Quien llega a negociar con necesidad no negocia en condiciones de libertad real, la libertad contractual sin condiciones materiales no es libertad, es una ficción. Como advirtió Hegel, una voluntad abstracta, despojada de su contexto social, es una construcción jurídica vacía. El desarrollo del derecho laboral en el siglo XX, desde Weimar hasta los estados de bienestar, no hizo más que reconocer esa realidad.
La dignidad del trabajador no se negocia en una hoja de cálculo. Se reconoce, o se vulnera, en cada decisión laboral que tomamos como sociedad.
El derecho del trabajo no es un conjunto de restricciones al mercado. Es, en esencia, filosofía moral aplicada. El salario mínimo, la protección frente al despido arbitrario y el derecho a huelga responden a una convicción ética básica, que hay algo en la condición humana que no puede reducirse a un precio.
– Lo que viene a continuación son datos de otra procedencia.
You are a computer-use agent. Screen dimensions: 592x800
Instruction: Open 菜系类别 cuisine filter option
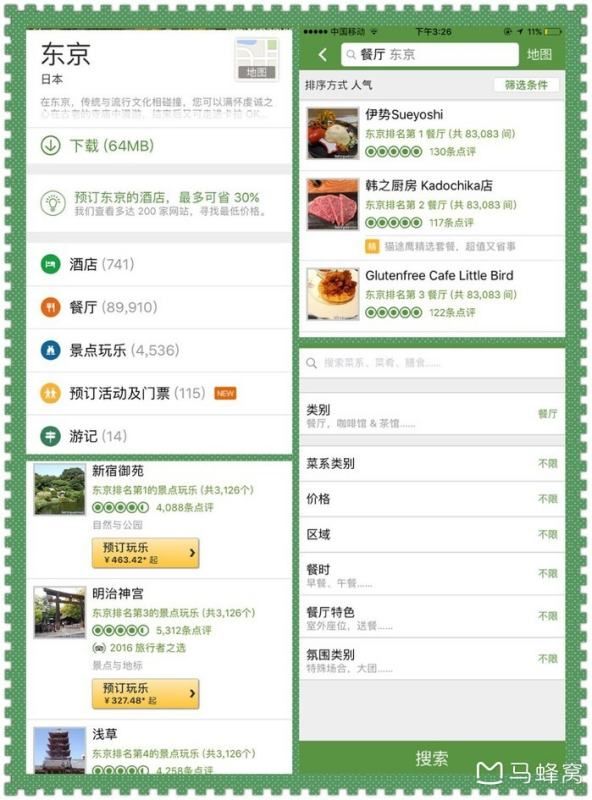(432, 464)
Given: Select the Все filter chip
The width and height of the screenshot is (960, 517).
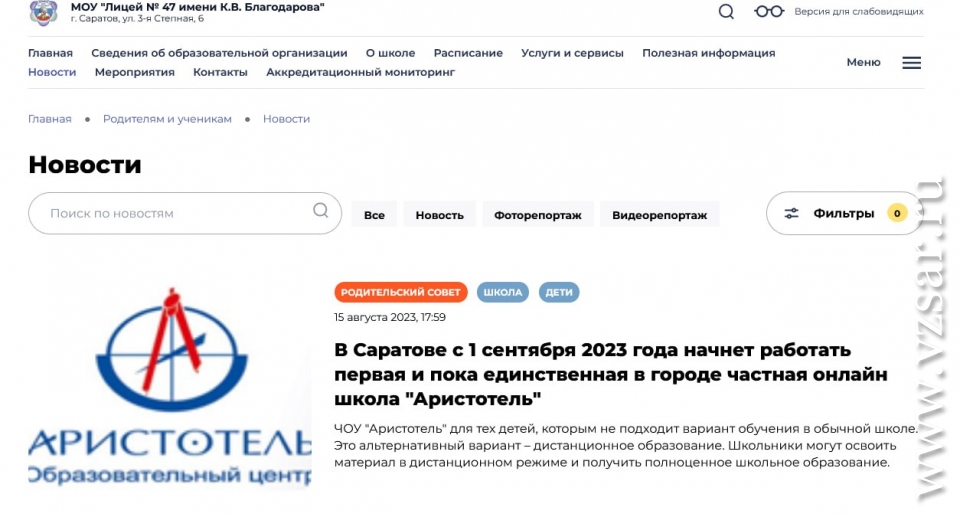Looking at the screenshot, I should (x=374, y=215).
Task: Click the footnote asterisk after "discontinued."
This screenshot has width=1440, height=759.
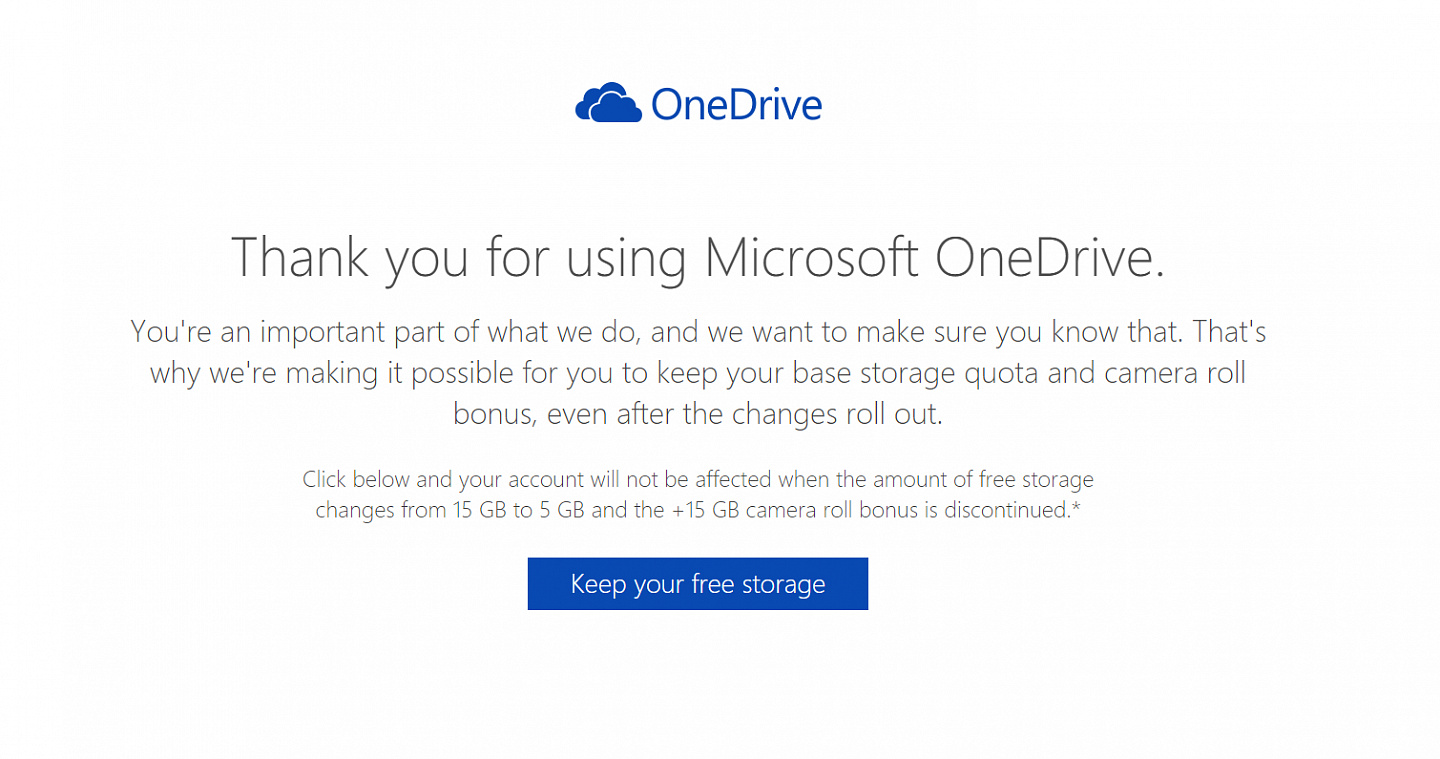Action: pyautogui.click(x=1079, y=506)
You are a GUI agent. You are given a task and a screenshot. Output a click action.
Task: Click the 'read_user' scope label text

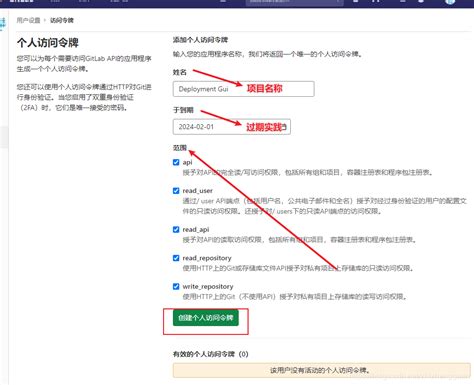pyautogui.click(x=197, y=191)
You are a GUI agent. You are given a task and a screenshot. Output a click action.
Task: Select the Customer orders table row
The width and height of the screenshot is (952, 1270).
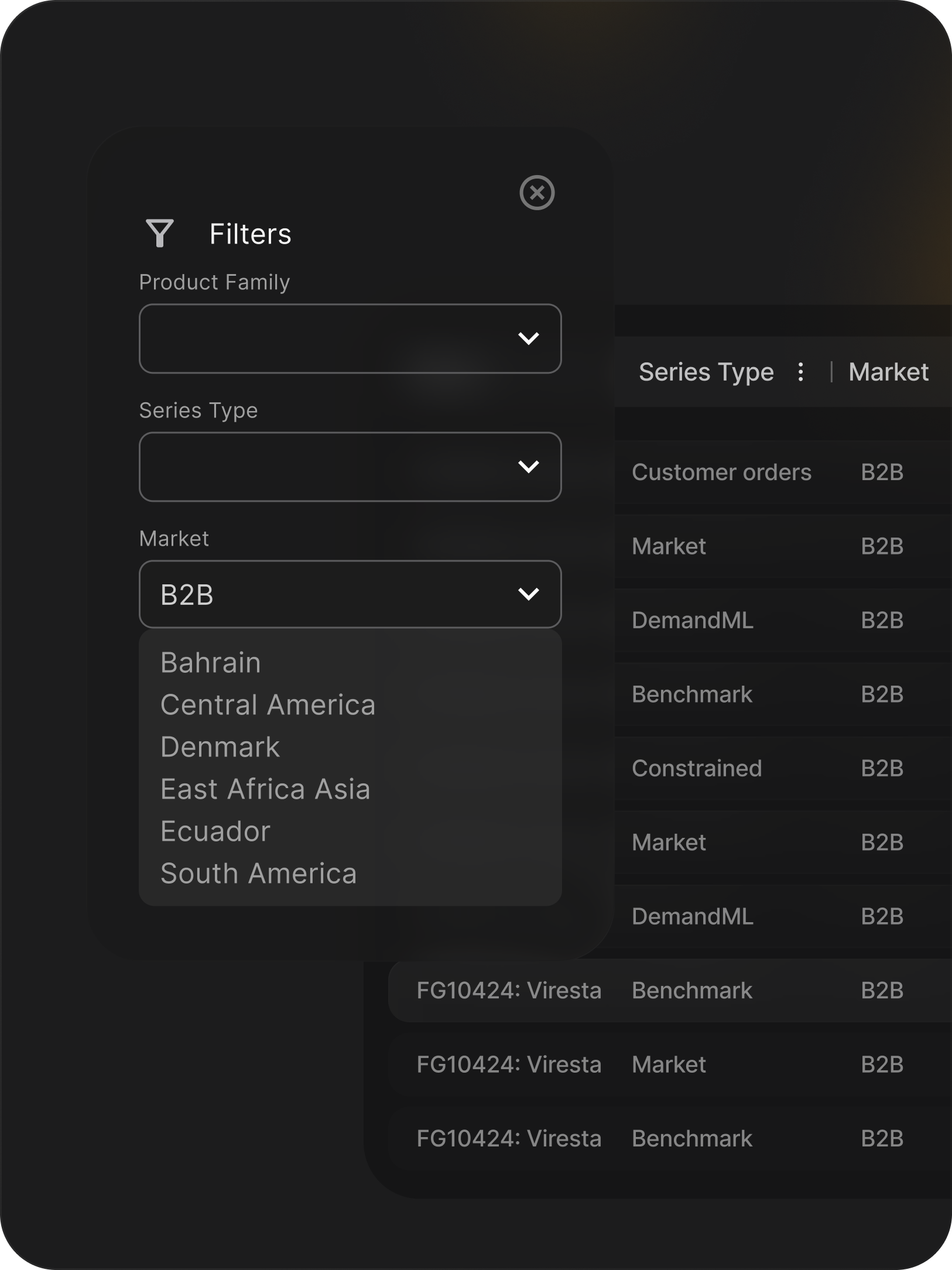721,473
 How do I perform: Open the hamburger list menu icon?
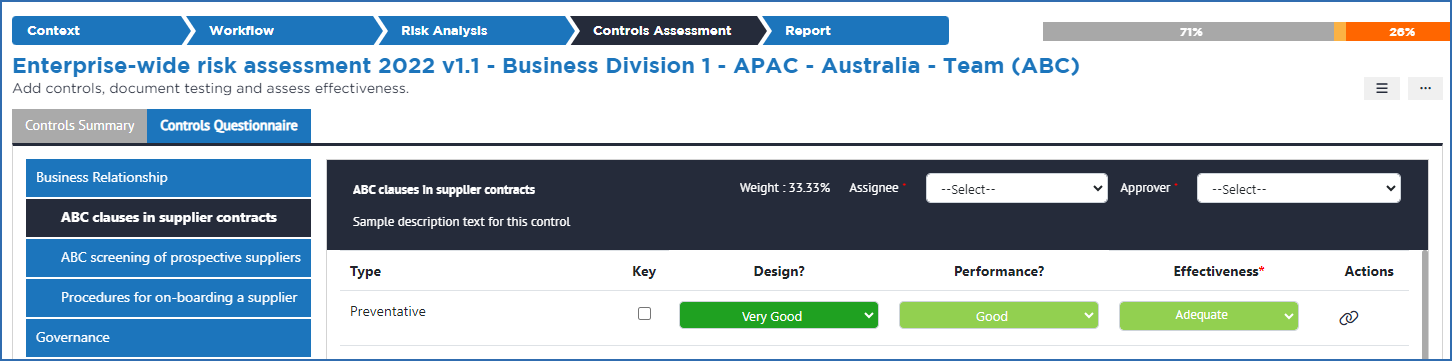coord(1381,88)
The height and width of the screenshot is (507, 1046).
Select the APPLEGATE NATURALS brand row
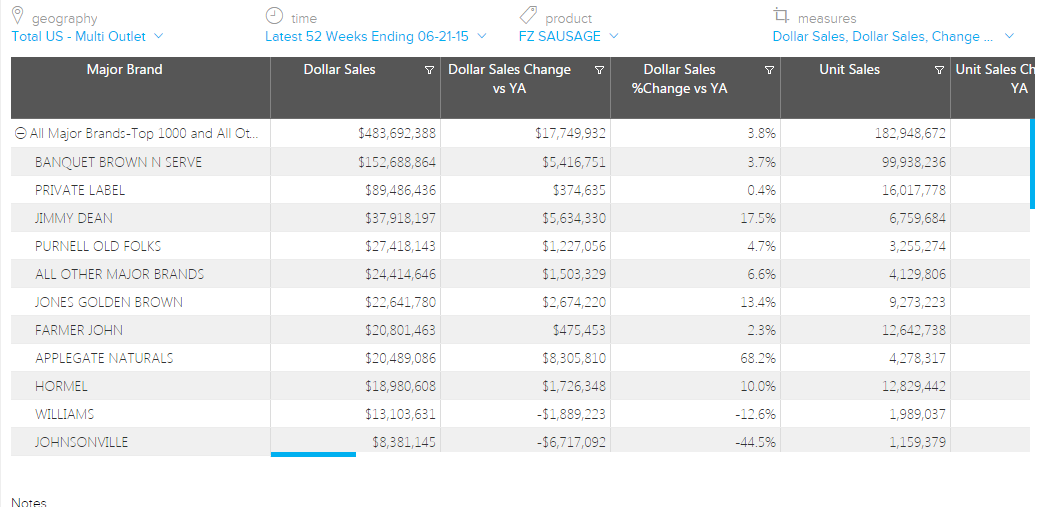tap(104, 358)
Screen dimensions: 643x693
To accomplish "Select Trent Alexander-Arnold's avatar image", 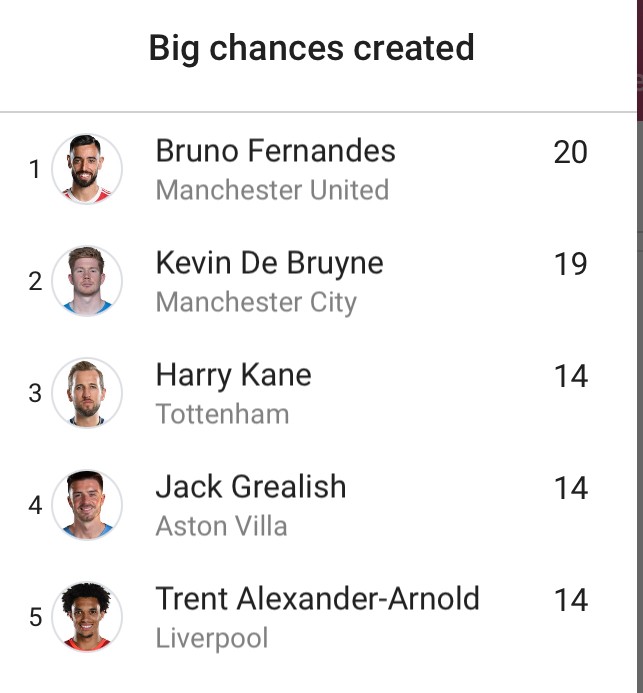I will (x=87, y=616).
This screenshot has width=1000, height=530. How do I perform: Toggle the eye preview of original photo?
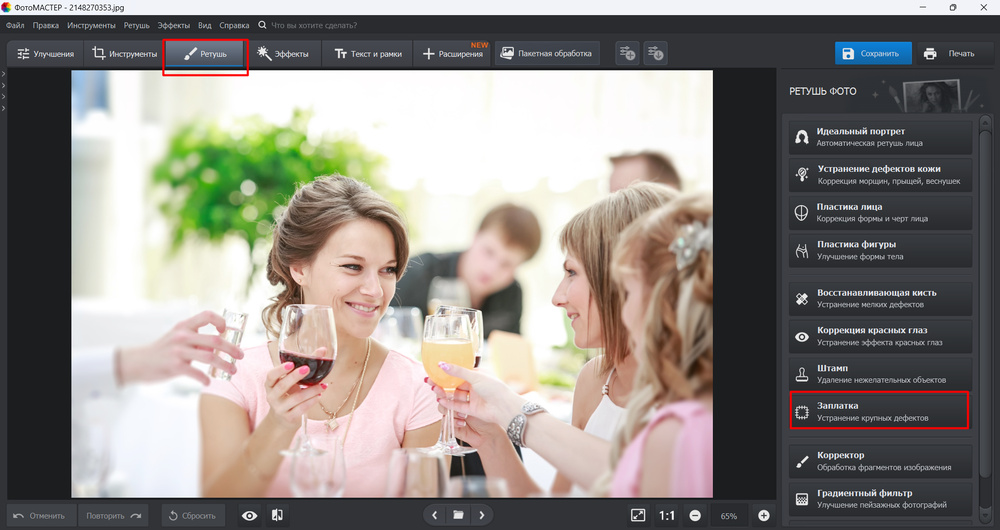(x=250, y=515)
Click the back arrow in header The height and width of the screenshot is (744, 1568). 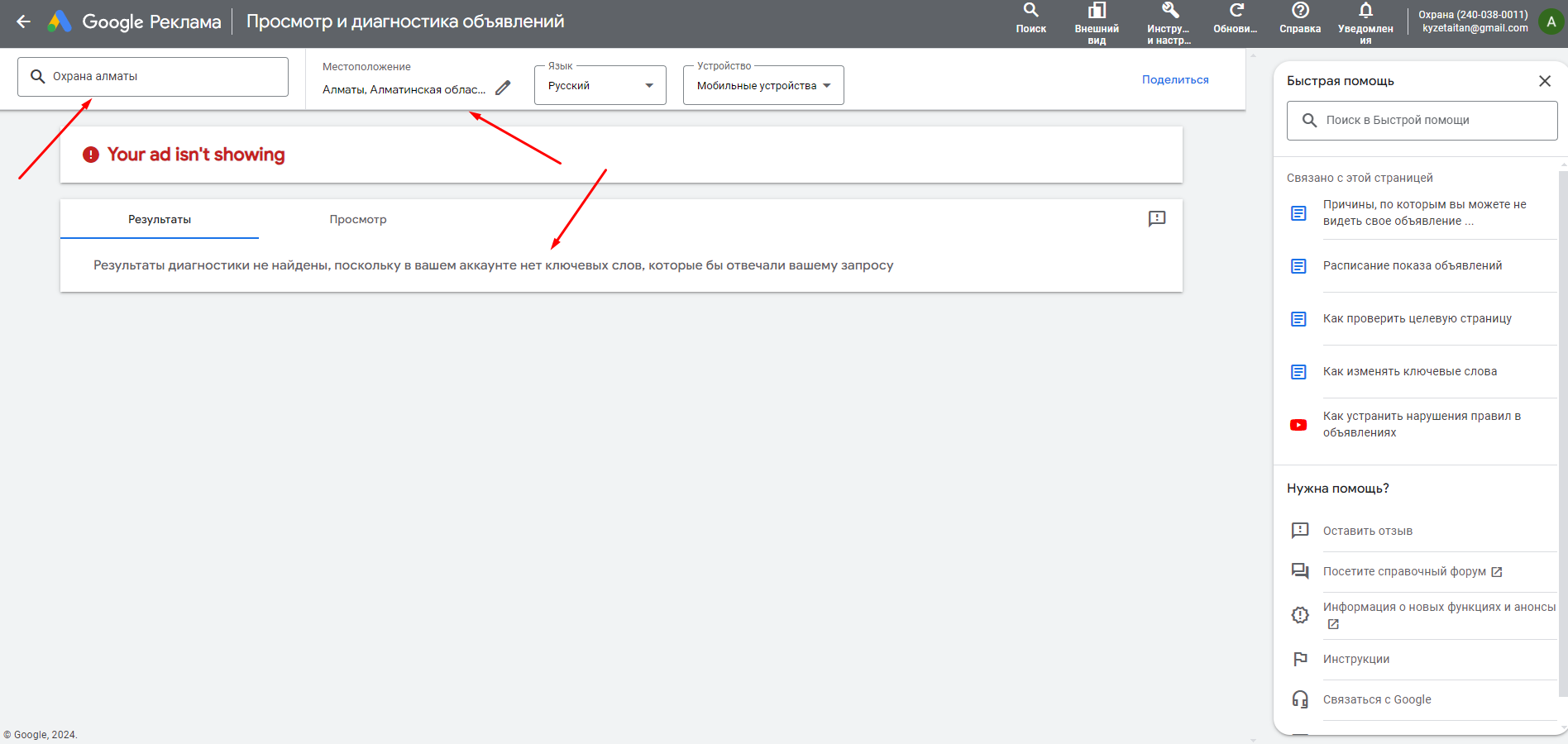(x=23, y=21)
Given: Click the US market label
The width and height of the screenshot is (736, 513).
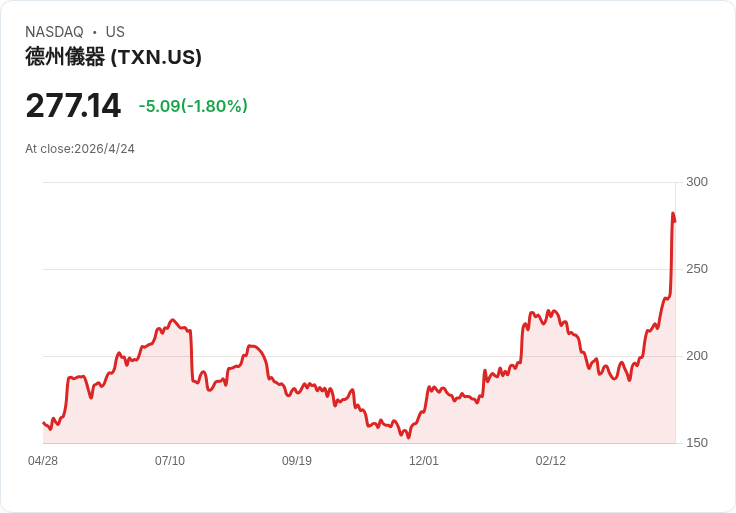Looking at the screenshot, I should (115, 32).
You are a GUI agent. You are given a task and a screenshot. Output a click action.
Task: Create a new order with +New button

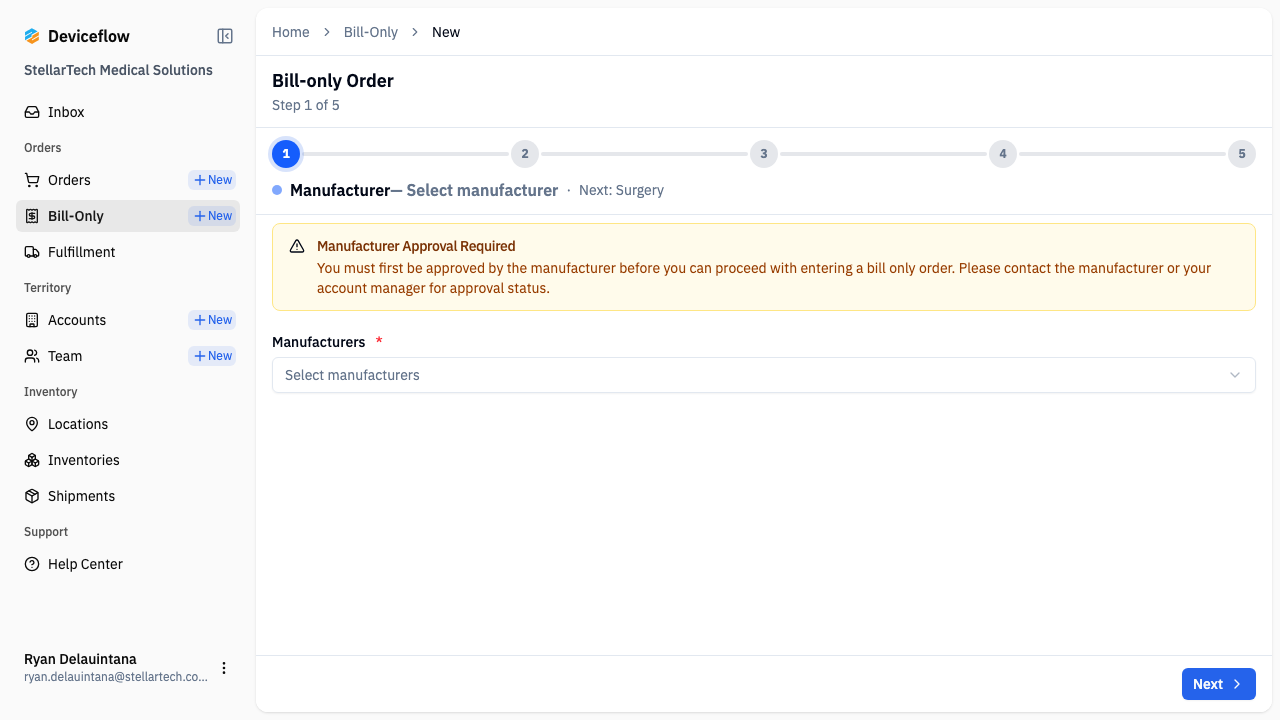pos(211,180)
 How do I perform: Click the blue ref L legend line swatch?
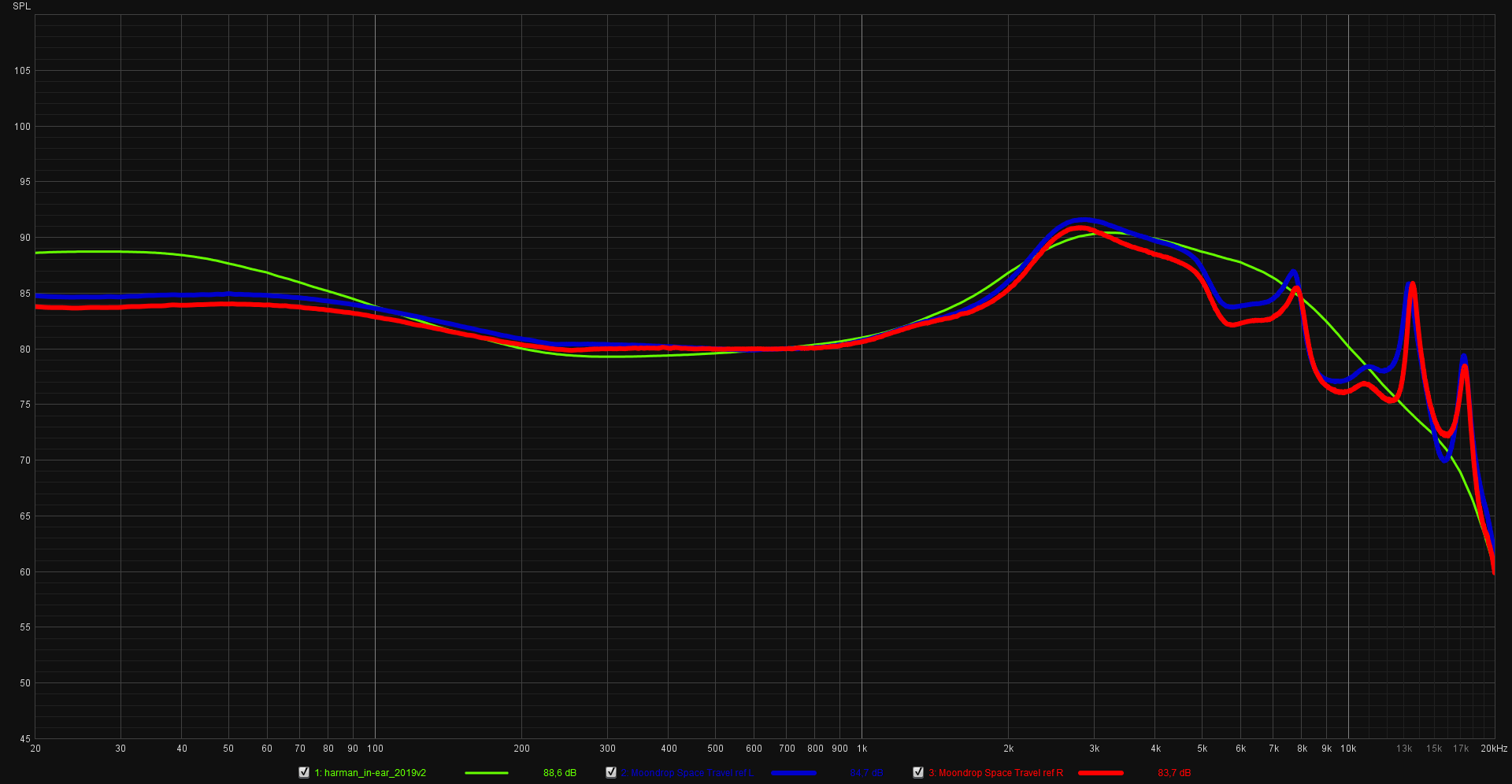(794, 773)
La Constitución de la Organización Internacional del Trabajo, en 1919, lo expresó con claridad, “el trabajo no es una mercancía”. No es una frase técnica. Es una declaración civilizatoria. Surgió tras la Primera Guerra Mundial, cuando la devastación evidenció que la explotación sin límites y la deshumanización productiva eran parte de una misma lógica, la subordinación de la vida humana a la eficiencia.
Hoy, esa tensión reaparece bajo nuevas formas, plataformas digitales, algoritmos, subcontratación difusa. La pregunta es urgente, ¿cómo protegemos la dignidad cuando la relación laboral está mediada por código? Ignorarla no la hace desaparecer.
Sería cómodo pensar que las conquistas laborales son permanentes. No lo son. Las ocho horas, las vacaciones, la seguridad social y la negociación colectiva son el resultado de equilibrios históricos que pueden cambiar. Lo vimos en los años noventa, lo vemos hoy en reformas que, bajo el lenguaje de la flexibilidad, debilitan protecciones fundamentales.
El 1° de mayo no es nostalgia. Es memoria y vigilancia. Los trabajadores de Chicago no lucharon por un pasado. Lucharon por un futuro aún inconcluso.
Un futuro en el que el trabajo sea expresión de la persona, y no simplemente su precio en el mercado.